[Items listed in a dataset]
○ ○ ○ ○ ○ ○ ○

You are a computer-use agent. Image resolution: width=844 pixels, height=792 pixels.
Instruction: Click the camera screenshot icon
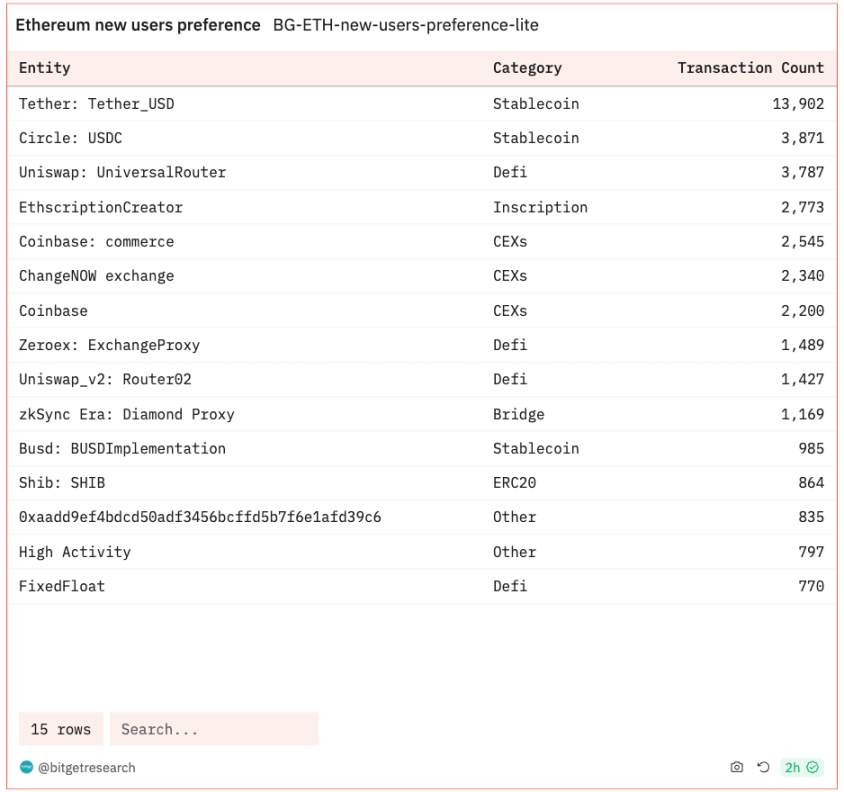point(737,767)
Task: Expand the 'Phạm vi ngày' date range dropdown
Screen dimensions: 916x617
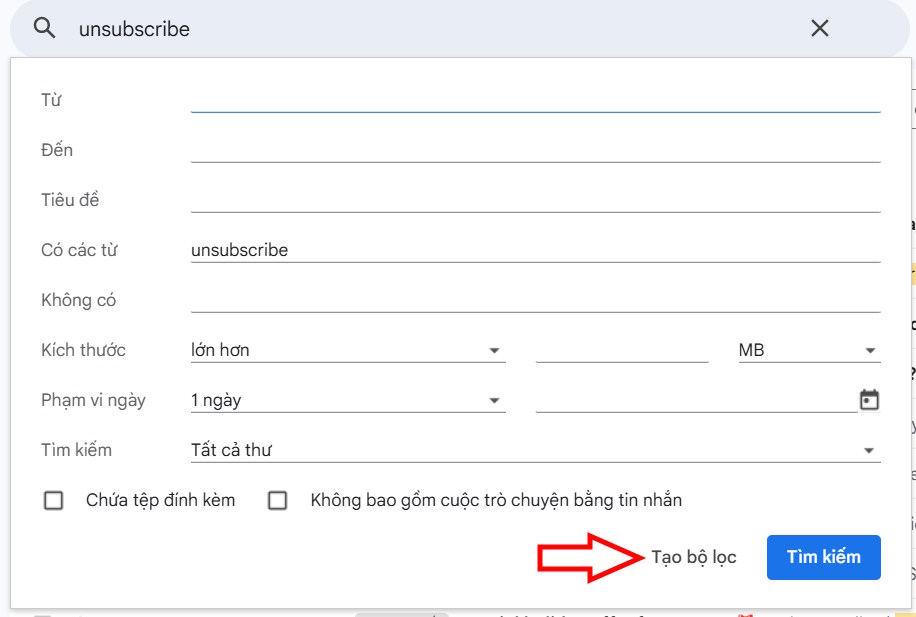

○ ○ ○ ○ ○ ○ ○

*EXERCISE DETAILS*
Would you transcribe exactly, and only, the lines from the one containing "Task: Expand the" through the last line of the records above, both included, leaving out the pictures?

*TASK OUTPUT*
Task: Expand the 'Phạm vi ngày' date range dropdown
Screen dimensions: 916x617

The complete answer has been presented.